FlexMotion: Lightweight, Physics-Aware, and Controllable Human Motion Generation

TL;DR

FlexMotion tackles the challenge of generating controllable, physically plausible human motion with high efficiency by learning in a latent space and avoiding external physics simulators. It integrates a physics-aware multimodal Transformer autoencoder with a latent diffusion model conditioned on text and a Spatial Controllability Module to steer motion via biomechanical signals such as muscle activations, joint torques, and contact forces. The approach achieves superior realism, physical plausibility, and controllability across HumanML3D, KIT-ML, and FLAG3D, aided by OpenSim-augmented data, while maintaining computational efficiency through latent-space diffusion. This work highlights the value of embedding biomechanical constraints directly into generative models to enable fine-grained control suitable for animation, robotics, and HCI, and points to future work on more complex dynamics and real-world data alignment.

Abstract

Lightweight, controllable, and physically plausible human motion synthesis is crucial for animation, virtual reality, robotics, and human-computer interaction applications. Existing methods often compromise between computational efficiency, physical realism, or spatial controllability. We propose FlexMotion, a novel framework that leverages a computationally lightweight diffusion model operating in the latent space, eliminating the need for physics simulators and enabling fast and efficient training.
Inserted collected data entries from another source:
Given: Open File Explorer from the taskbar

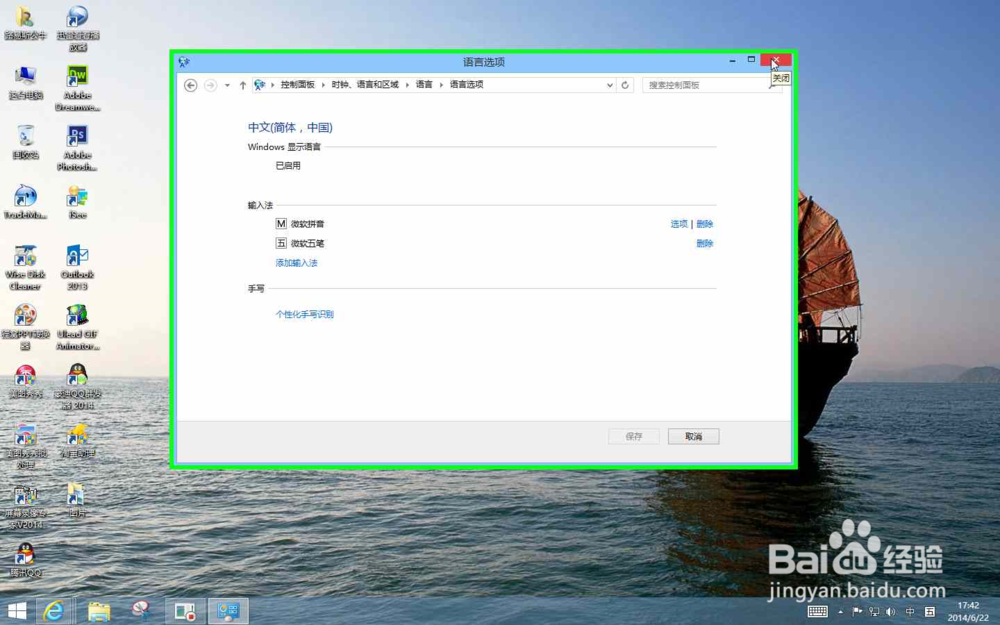Looking at the screenshot, I should click(x=99, y=610).
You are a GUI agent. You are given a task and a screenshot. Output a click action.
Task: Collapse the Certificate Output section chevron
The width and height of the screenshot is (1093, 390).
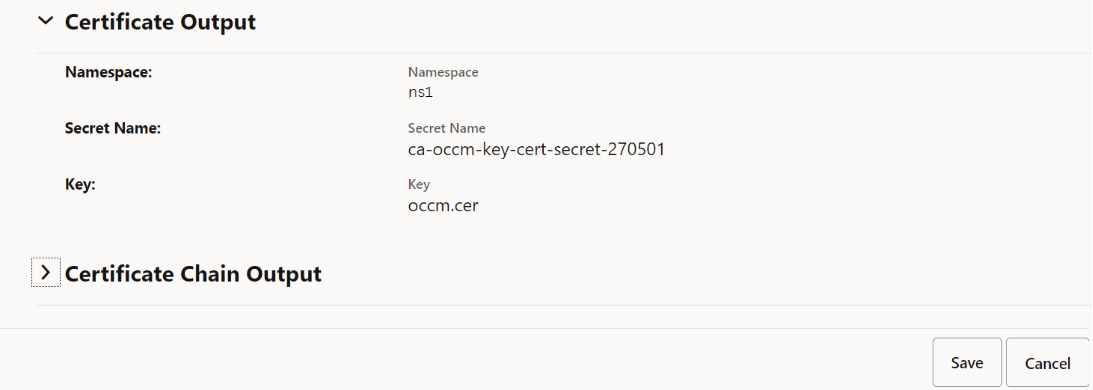click(x=45, y=21)
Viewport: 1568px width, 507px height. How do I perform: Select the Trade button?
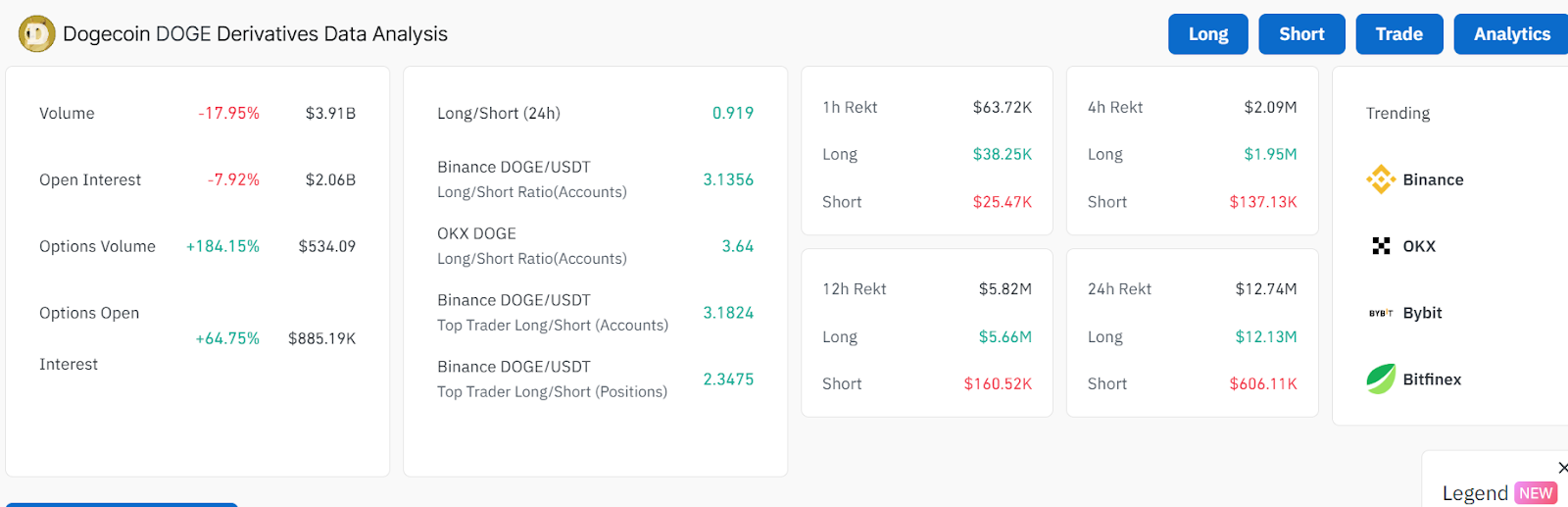(1398, 34)
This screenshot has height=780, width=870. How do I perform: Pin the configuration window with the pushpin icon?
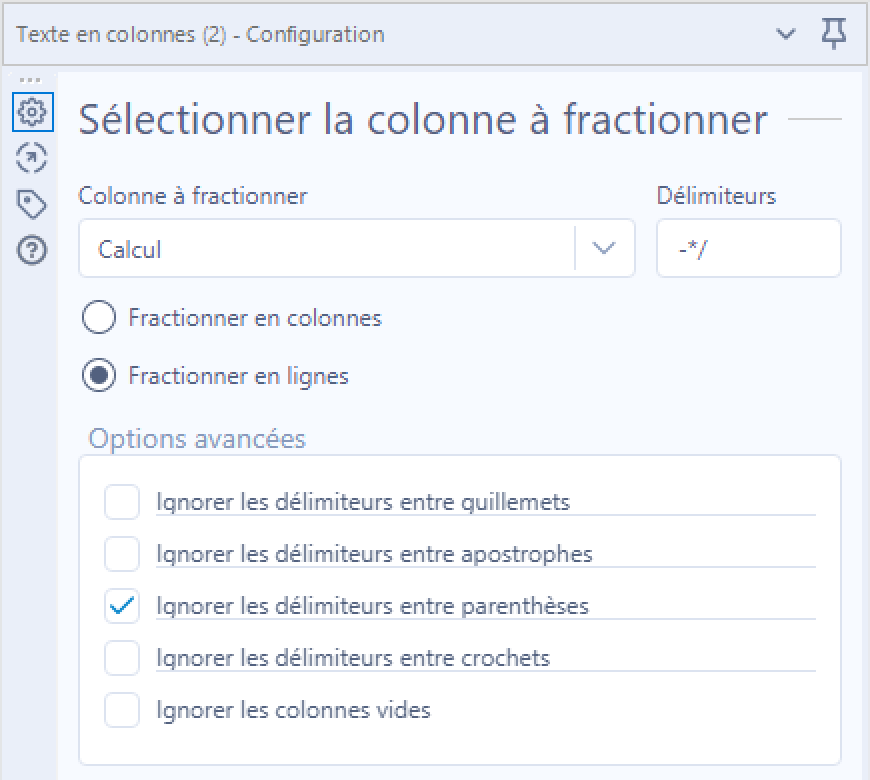click(834, 33)
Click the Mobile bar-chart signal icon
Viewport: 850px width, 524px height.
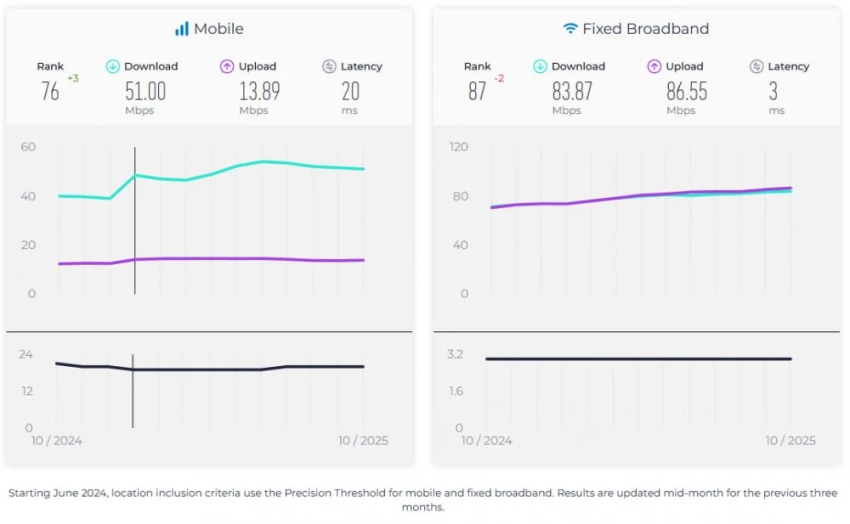click(x=182, y=29)
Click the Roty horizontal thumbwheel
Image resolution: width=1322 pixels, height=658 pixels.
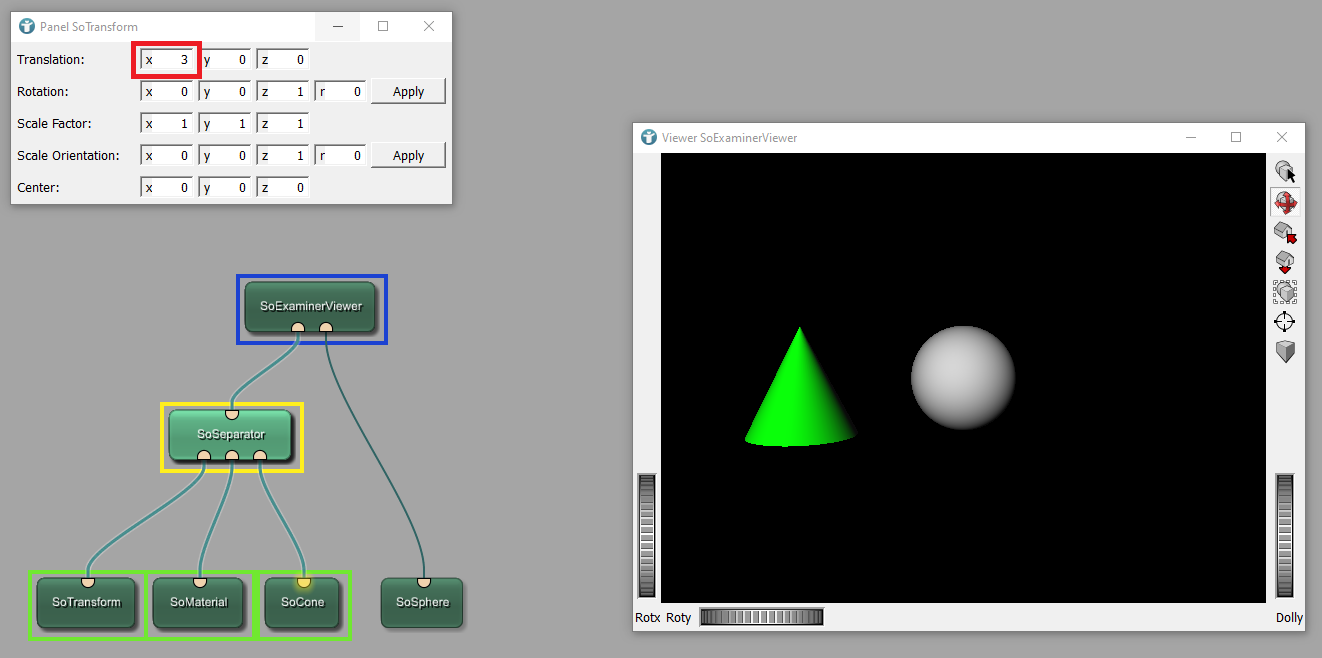[761, 617]
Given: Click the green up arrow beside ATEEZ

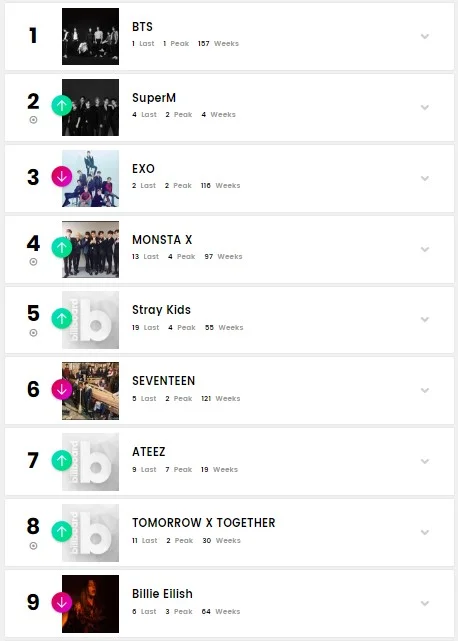Looking at the screenshot, I should pos(62,460).
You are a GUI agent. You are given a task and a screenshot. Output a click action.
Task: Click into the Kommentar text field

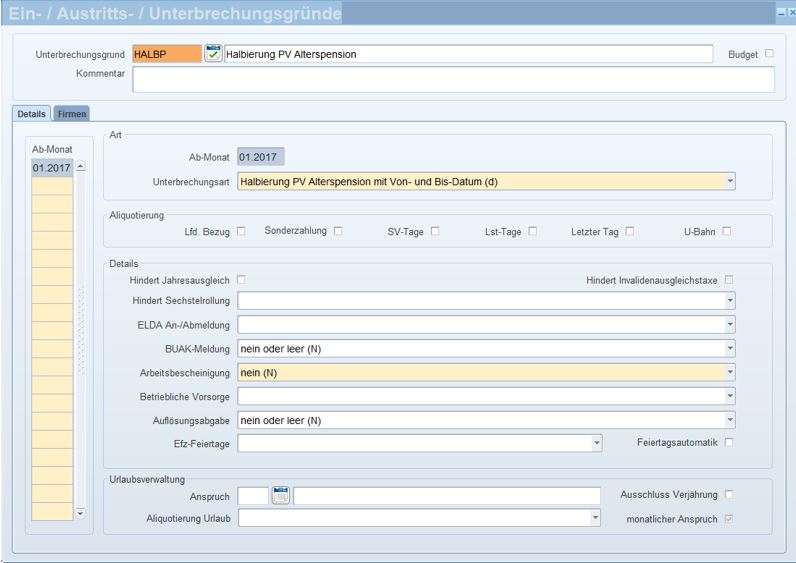point(453,80)
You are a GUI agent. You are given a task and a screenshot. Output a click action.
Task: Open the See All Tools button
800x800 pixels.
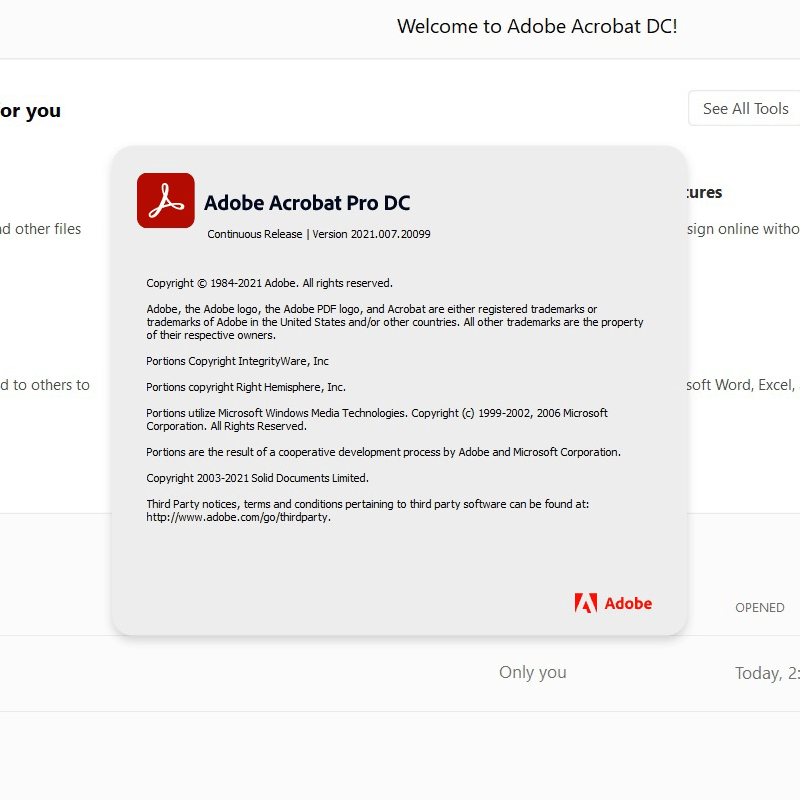pyautogui.click(x=745, y=108)
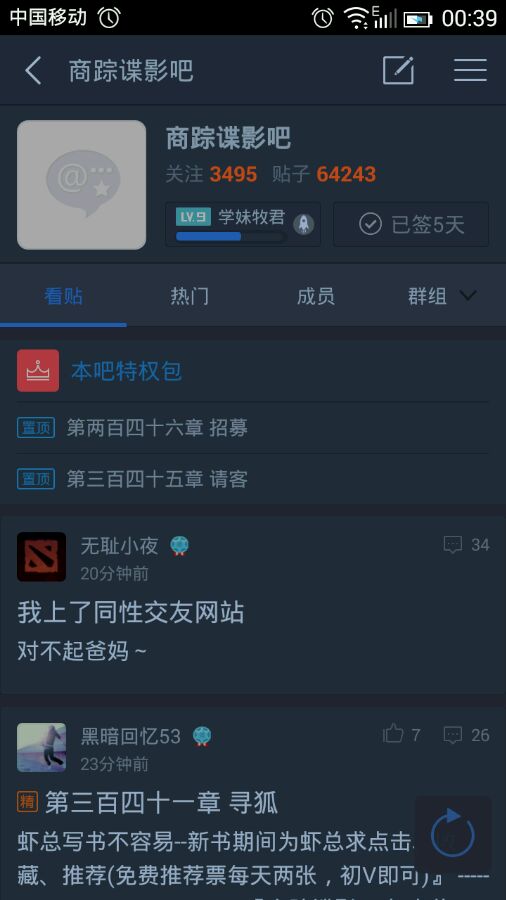Switch to the 成员 tab

click(316, 296)

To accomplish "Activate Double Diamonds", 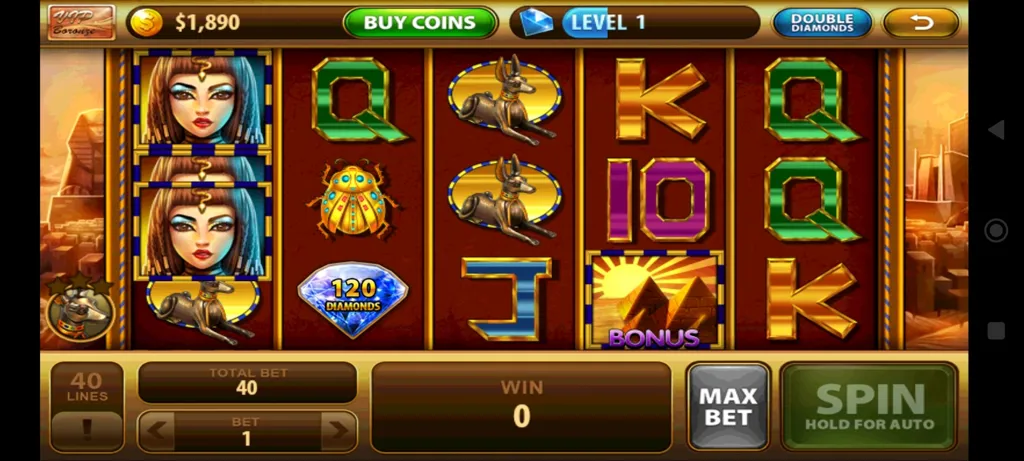I will click(x=822, y=22).
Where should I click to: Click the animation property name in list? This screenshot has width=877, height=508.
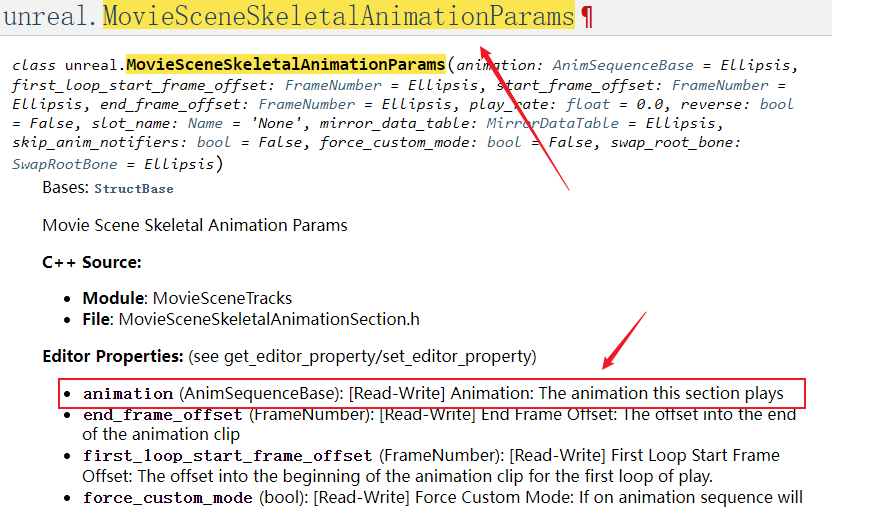(128, 394)
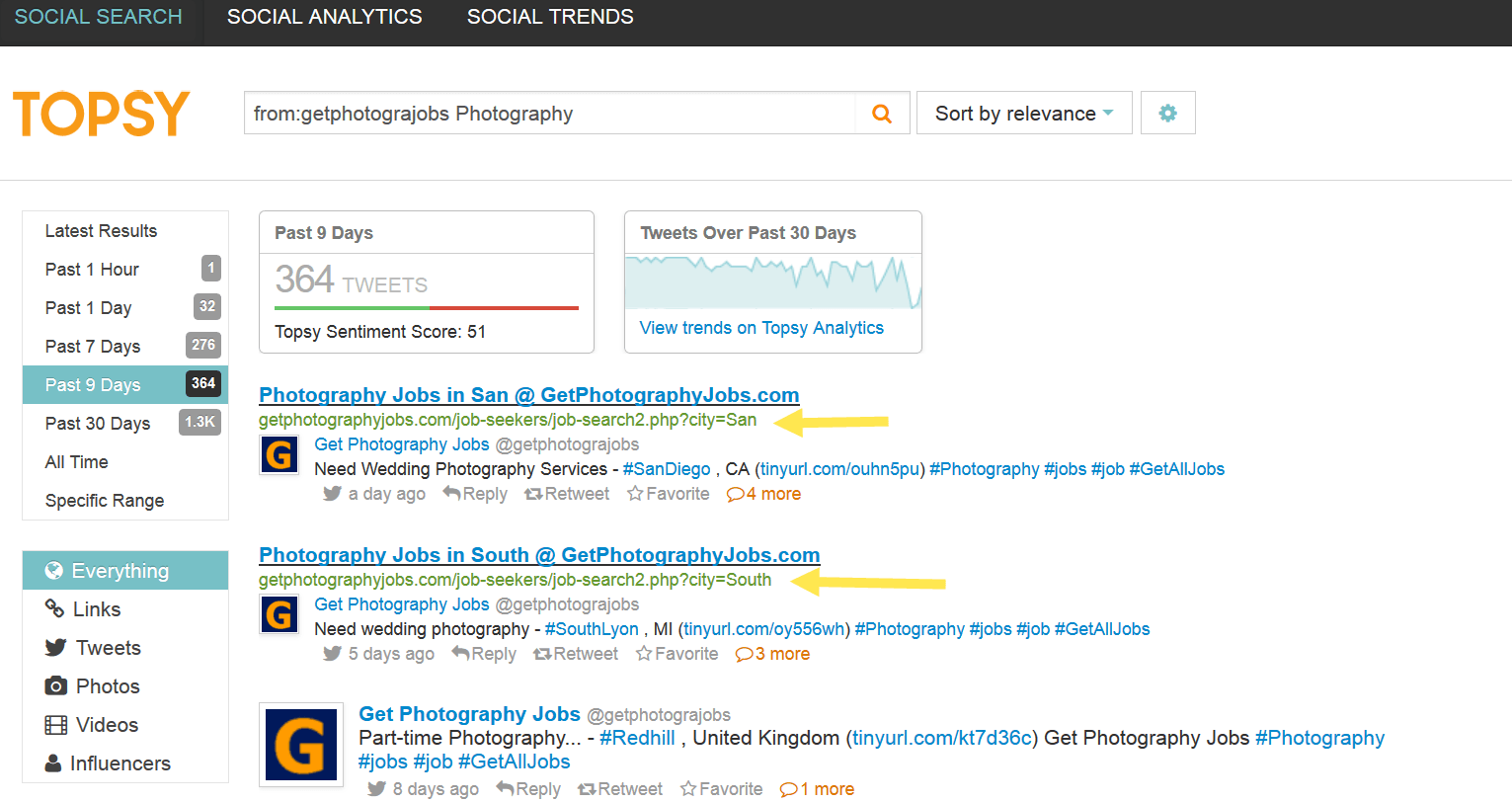This screenshot has height=802, width=1512.
Task: Click the orange search magnifier icon
Action: coord(882,114)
FlexMotion employs a multimodal pre-trained Transformer encoder-decoder, integrating joint locations, contact forces, joint actuations and muscle activations to ensure the physical plausibility of the generated motions. FlexMotion also introduces a plug-and-play module, which adds spatial controllability over a range of motion parameters (e.g., joint locations, joint actuations, contact forces, and muscle activations). Our framework achieves realistic motion generation with improved efficiency and control, setting a new benchmark for human motion synthesis. We evaluate FlexMotion on extended datasets and demonstrate its superior performance in terms of realism, physical plausibility, and controllability.

Paper Structure

This paper contains 23 sections, 20 equations, 3 figures, 10 tables, 2 algorithms.

Figures (3)

  • Figure 1: The proposed FlexMotion can generate physically-plausible human motion sequences using text prompt and spatial control over diverse motion kinematic properties, including (a) contact forces, (b) joint locations, (c) muscle activation, and (d) joint actuation.
  • Figure 2: Overview of the proposed FlexMotion framework. It consists of first, multimodal autoencoder, which maps motion kinematic and dynamic properties to latent space (Sec. \ref{['3.1']}), second, latent space motion diffusion model, which generates a motion sequence in latent space conditioned on text prompt (Sec. \ref{['3.2']}) and third, spatial controllability module, which adds further control to the generated motion (Sec. \ref{['3.3']}).
  • Figure 3: Overview of Physics-aware Multimodal Autoencoder. It maps diverse motion properties into the latent space and reconstructs them while enforcing physics-based loss terms (Sec. \ref{['3.1']}).